I'm trying to structure sentences into an paragraph that are a chain of thought for me.
I see what you mean with increasing the page size, but i think you're blowing it out of proportions
(doubling the page?), and are talking in absolutes (It's bad).
For me posts that are structured with paragraphs are easier to read
(having anchor points where i was, especially if the user has a writing style that i find hard to follow).
But i understand that were different here, I'll try to find a compromise with less paragraphs =)
(Plus paragraphs are easier to correct for me, since my written English is... yeah, it needs work)
You're not writing in paragraphs though, is the thing? You're starting a new line with every sentence (or sometimes even just after a few words), rather than actually writing a paragraph with multiple sentences (like this) before transitioning to a slightly different topic in a new one.

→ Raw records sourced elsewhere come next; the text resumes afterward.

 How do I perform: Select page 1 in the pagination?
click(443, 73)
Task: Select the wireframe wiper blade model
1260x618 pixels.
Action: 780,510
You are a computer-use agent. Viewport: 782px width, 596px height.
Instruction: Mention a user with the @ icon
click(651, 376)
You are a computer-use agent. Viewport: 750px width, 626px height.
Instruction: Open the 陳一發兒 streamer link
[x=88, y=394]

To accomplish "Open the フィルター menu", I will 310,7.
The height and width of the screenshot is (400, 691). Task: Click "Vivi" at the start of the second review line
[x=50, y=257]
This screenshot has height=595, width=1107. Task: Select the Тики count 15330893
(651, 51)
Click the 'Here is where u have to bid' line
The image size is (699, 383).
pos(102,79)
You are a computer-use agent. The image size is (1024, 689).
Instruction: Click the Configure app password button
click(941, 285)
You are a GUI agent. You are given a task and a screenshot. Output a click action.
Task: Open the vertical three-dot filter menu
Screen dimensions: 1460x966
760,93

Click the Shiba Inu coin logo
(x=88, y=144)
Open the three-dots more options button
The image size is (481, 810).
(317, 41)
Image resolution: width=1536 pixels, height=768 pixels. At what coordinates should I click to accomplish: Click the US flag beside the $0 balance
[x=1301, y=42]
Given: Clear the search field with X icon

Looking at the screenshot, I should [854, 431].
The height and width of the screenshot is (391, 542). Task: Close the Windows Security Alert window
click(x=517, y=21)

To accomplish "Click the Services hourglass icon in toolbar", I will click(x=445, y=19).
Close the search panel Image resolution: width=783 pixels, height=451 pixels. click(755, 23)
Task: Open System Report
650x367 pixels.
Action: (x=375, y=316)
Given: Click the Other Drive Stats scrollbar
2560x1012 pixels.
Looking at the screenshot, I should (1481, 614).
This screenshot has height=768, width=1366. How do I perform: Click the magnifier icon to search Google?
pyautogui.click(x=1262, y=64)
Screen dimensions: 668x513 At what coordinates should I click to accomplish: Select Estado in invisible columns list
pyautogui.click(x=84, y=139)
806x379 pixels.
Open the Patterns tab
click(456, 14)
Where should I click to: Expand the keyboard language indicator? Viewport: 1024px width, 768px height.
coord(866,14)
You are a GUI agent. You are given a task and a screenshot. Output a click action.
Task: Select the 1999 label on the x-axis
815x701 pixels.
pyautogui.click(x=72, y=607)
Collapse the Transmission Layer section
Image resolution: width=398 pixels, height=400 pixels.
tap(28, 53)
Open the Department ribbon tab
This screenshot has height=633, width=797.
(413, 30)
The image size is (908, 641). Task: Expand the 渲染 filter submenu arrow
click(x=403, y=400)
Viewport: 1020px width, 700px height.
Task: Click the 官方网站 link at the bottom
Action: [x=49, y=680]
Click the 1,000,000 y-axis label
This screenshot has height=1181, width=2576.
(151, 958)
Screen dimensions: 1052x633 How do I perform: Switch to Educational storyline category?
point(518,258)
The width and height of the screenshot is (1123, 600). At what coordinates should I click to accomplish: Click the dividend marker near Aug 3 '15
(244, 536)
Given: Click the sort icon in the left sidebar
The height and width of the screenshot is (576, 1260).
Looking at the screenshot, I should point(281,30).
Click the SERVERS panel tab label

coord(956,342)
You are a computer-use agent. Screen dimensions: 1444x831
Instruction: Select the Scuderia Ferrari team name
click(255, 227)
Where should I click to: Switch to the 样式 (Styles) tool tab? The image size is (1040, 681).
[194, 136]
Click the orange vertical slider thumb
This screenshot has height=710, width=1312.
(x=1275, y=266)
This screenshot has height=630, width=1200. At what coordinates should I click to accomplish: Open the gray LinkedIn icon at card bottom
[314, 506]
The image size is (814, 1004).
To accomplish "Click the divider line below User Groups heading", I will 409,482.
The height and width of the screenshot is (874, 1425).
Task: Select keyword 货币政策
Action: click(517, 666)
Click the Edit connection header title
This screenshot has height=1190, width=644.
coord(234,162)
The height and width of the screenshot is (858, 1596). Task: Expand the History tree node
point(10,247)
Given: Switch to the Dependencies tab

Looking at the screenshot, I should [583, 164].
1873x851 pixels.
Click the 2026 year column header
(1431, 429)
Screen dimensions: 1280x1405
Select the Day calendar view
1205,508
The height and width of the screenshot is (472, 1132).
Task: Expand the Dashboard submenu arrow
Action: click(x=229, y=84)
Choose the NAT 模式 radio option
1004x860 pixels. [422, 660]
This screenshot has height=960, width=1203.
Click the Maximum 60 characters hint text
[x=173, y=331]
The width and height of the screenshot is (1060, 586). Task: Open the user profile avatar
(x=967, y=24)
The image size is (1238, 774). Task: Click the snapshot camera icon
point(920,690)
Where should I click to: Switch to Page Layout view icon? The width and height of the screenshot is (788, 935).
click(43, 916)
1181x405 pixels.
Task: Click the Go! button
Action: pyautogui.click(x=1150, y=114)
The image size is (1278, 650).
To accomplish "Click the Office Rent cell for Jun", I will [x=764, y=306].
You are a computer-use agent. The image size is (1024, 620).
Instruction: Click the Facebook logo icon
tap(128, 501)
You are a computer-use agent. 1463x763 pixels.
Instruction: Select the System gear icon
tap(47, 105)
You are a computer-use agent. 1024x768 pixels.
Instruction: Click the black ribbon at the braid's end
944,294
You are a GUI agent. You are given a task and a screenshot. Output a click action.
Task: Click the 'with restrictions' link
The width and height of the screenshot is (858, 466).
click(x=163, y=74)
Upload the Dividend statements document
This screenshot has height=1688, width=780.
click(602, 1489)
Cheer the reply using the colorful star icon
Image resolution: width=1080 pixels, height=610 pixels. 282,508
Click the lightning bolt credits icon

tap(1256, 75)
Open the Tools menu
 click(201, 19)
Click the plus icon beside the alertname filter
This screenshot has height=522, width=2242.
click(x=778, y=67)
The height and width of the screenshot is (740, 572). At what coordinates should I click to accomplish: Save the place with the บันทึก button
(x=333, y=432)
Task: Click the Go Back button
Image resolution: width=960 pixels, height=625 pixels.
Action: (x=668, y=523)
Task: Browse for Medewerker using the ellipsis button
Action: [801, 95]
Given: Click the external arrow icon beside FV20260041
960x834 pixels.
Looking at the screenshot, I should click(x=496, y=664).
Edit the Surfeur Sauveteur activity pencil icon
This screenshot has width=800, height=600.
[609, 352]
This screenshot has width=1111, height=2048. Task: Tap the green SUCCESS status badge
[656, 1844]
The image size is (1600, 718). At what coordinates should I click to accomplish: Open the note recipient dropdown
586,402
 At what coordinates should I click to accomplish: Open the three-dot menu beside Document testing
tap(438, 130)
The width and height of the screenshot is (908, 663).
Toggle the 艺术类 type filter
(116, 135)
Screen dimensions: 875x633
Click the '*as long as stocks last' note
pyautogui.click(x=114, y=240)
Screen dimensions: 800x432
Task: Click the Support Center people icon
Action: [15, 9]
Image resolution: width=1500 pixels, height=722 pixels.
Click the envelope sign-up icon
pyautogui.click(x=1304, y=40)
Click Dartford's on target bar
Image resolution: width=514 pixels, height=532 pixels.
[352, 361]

You don't have to post in one huge wall of text; just don't make a new line for every sentence, is all.
To look at part of your previous post for an example:
Changing all former forum posts for me falls in the first category,
which doesn't mean that i have a problem if someone has the time to change all the posts.
"You can even leave an little editor's note explaining the change" Would be my preferred
practice if someone wants to chance all mentions,
but i think you could argue that that directs the focus on the fact that there was a coming out,
which would be counterproductive to the edit?
is not a paragraph, and is very unusual to read, especially since you're breaking at unnatural places like after "preferred". It also looks worse on the mobile site, since that already has short line lengths and makes your post look further broken up.
This:
Changing all former forum posts for me falls in the first category, which doesn't mean that i have a problem if someone has the time to change all the posts. "You can even leave an little editor's note explaining the change" would be my preferred
practice if someone wants to chance all mentions, but i think you could argue that that directs the focus on the fact that there was a coming out, which would be counterproductive to the edit?
would be the same text as a proper paragraph. It might be easier for you to process it as you typed, but unfortunately it's actually harder for us (well, for me at least, I guess I shouldn't speak for others) and definitely makes your post way bigger than it'd be otherwise.
Also, just a note about something you said in that other post since I had actually been wondering if English was your first language for a bit. Forgive me if this seems patronizing, but do you know that "whining" is dismissive? It's not a word usually used for a valid complaint or criticism, because it implies what the person was saying didn't have merit. Even "complaining" can be a little dismissive in some contexts, but might fit better for what you meant if you think the other things in the document were still valid, just less serious.